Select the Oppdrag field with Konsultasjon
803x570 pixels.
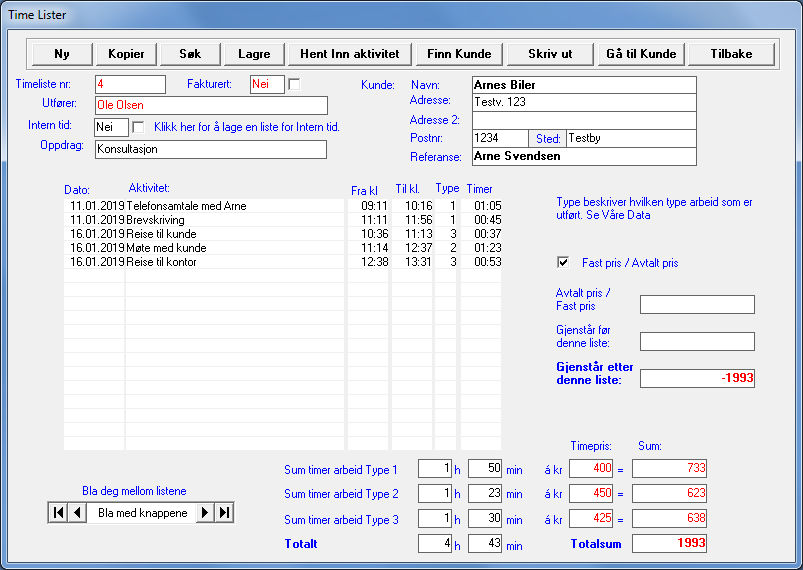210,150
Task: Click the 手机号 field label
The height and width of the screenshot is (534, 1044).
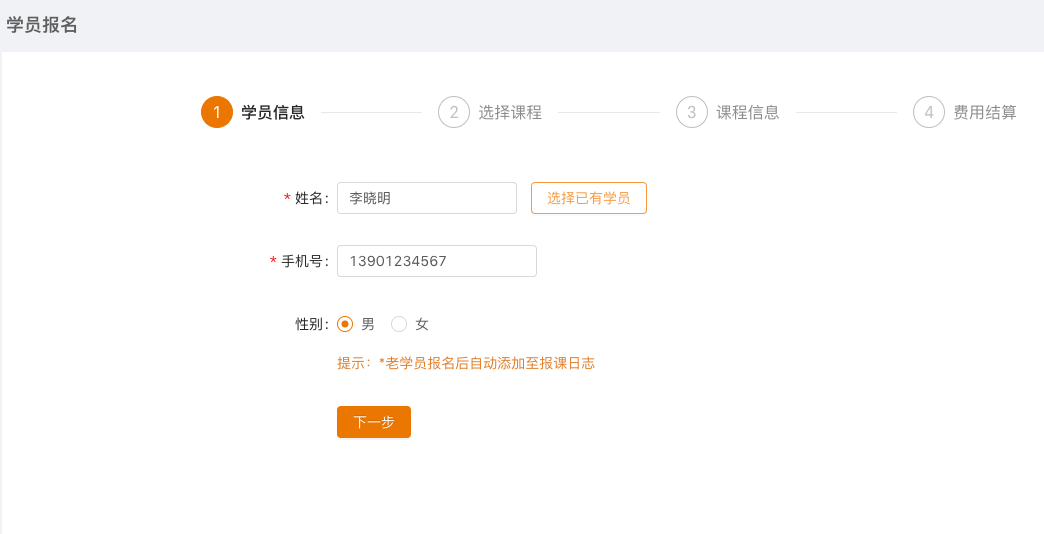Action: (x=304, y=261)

WHAT YOU SHOULD DO> Only what runs from the line with "Task: Click the 手机号 field label" through the last line of the listing above belongs in the answer, set down exactly and free of pictures.

TASK SOLUTION>
Task: Click the 手机号 field label
The height and width of the screenshot is (534, 1044).
Action: (x=304, y=261)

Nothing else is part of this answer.